Com o correr dos milênios, os homens se multiplicaram e, por meio de seus conhecimentos e ações, criaram mecanismos de convívio social baseados em diversos fatores, entre os quais as aptidões pessoais.
Quanto à saúde, os primeiros a com ela se envolver foram os sacerdotes e curandeiros, que reforçavam sua posição religiosa nas sociedades antigas exercendo o poder sobre a vida.
A grande mudança ocorreu com Hipócrates, no século 5º a.C., que propôs que a medicina deveria ser entendida como ciência, e não mais como algo dependente dos deuses. O mesmo Hipócrates definiu o médico como um indivíduo cuja missão na vida é o bem de seus pacientes, e que deve atuar com princípios que são perpetuados pelo juramento hipocrático, até hoje repetido por todos nós ao término do curso de medicina.
Com o acelerado desenvolvimento da ciência, em especial nas últimas décadas, houve uma melhor compreensão tanto das doenças quanto da saúde.
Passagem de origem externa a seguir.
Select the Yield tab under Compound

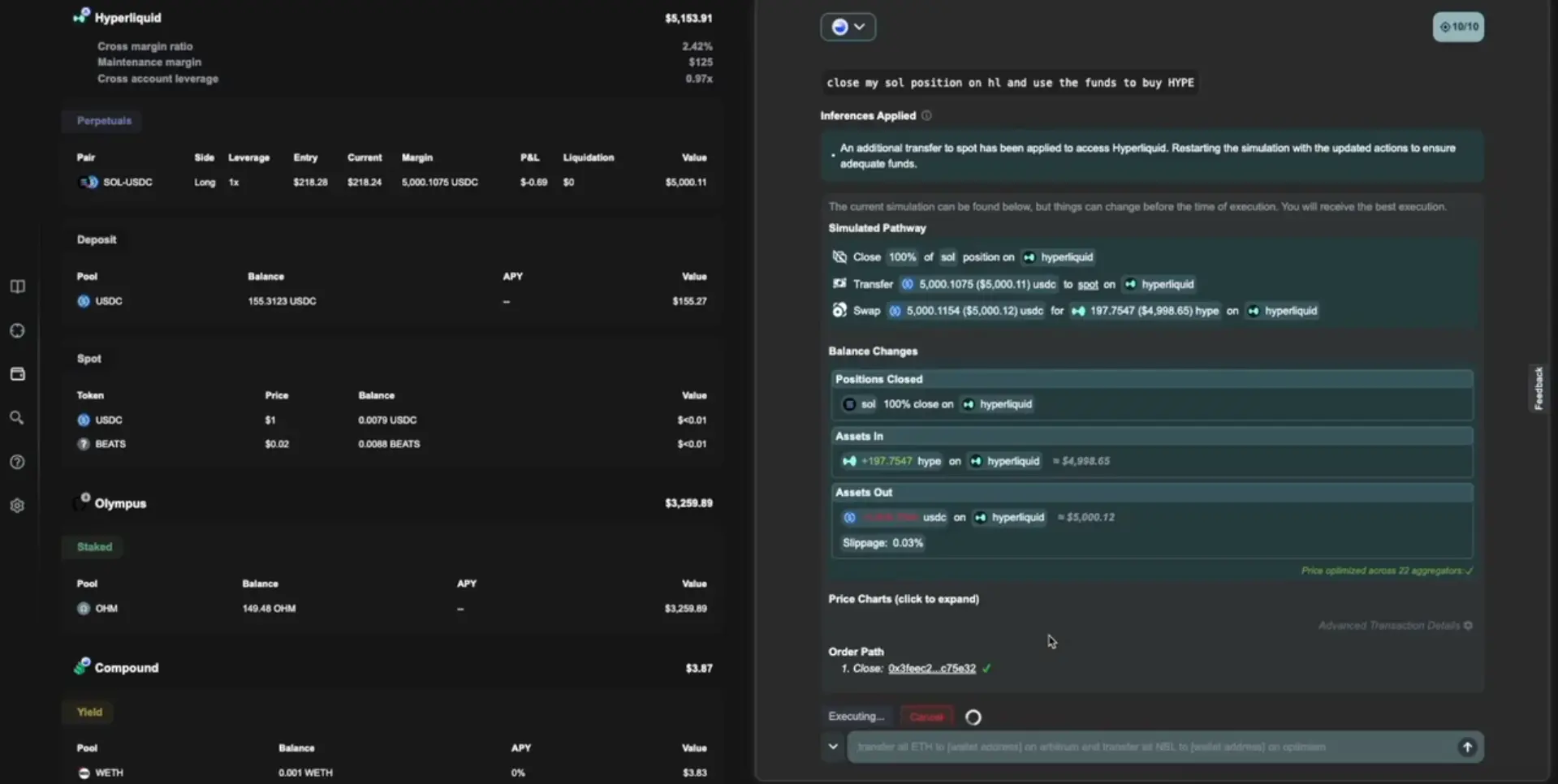point(89,712)
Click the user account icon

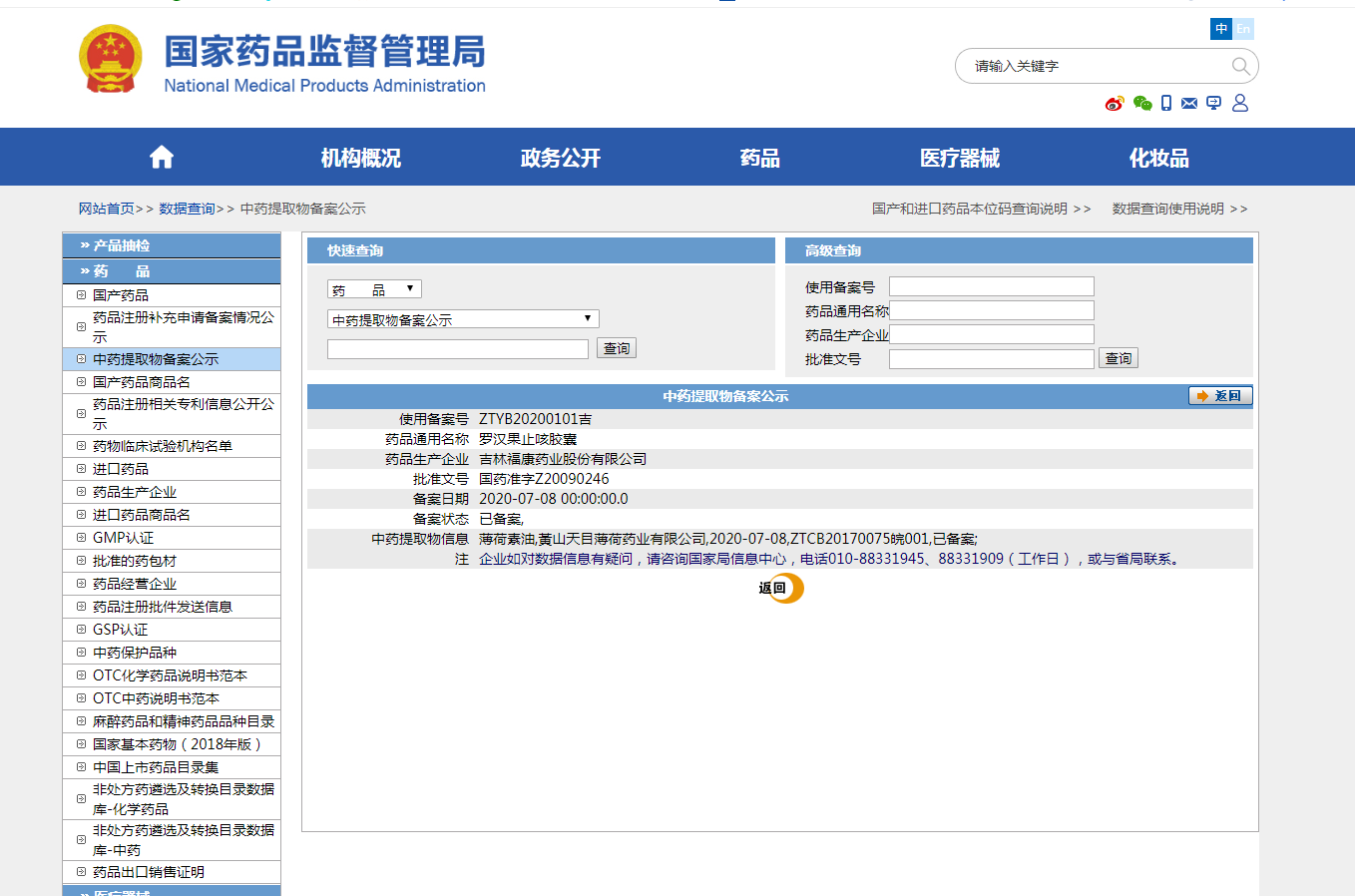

Novas tecnologias têm permitido definir diagnósticos e realizar tratamentos impensáveis até um passado recente.
Contudo, a ciência, à medida que traz soluções, gera também novos desafios. Entre os mais atuais temos a clonagem, o emprego terapêutico de células-tronco, a formação de órgãos a partir de estruturas microscópicas funcionais, a manipulação genética para controlar doenças, o controle da dor e da depressão -esta, uma doença de nossos tempos.
Com tantas novas linhas de pesquisa envolvendo centenas de milhares de pessoas, cabe a seguinte pergunta: até onde deve ir o homem em seu afã de dominar e direcionar a natureza?
Do ponto de vista da ciência, a resposta parece simples: não há limites, pois ela deve permitir a criação e a incorporação de novos conhecimentos, que permitam não só melhor compreender a vida e seus mecanismos mas também empregá-los em prol da sobrevivência e qualidade de vida.
Entretanto, existem alguns fatores controladores e reguladores para o emprego dos conhecimentos adquiridos. Assim, embora seja tecnicamente possível promover abortamento seguro, realizar reprodução assistida com escolha de sexo do feto e preservar a vida em UTI de pacientes muitas vezes terminais, pode-se questionar a correção dessas opções.
Em outras palavras, conseguir fazer não quer dizer que se deva fazer.
Portanto, cabe ao médico e aos pesquisadores desafiar constantemente a natureza, procurando desvendar seus segredos para utilizá-los em benefício de seus semelhantes e, ao mesmo tempo, reconhecer que suas ações precisam ser norteadas por princípios éticos e morais, respeitando a diversidade dos aspectos culturais dos povos e subordinando-as à sua própria consciência, com bom senso, discernimento e humildade.
Finalizo esta reflexão focando o desafio ético que faz parte do dia-a-dia do médico, não ligado à ciência, mas sim às circunstâncias do atendimento médico, que limitam a boa prática médica em decorrência da indisponibilidade de recursos tecnológicos, do cerceamento para exames e tratamentos por parte de fontes pagadoras públicas e privadas, agravados pela formação inadequada. O "fazer o melhor que dá" não basta! Mas isso é assunto para um próximo artigo.

RAUL CUTAIT , 57, cirurgião gastrenterologista, é professor associado do Departamento de Cirurgia da Faculdade de Medicina da USP e presidente do Instituto para o Desenvolvimento da Saúde. Foi secretário da Saúde do município de São Paulo (gestão Paulo Maluf).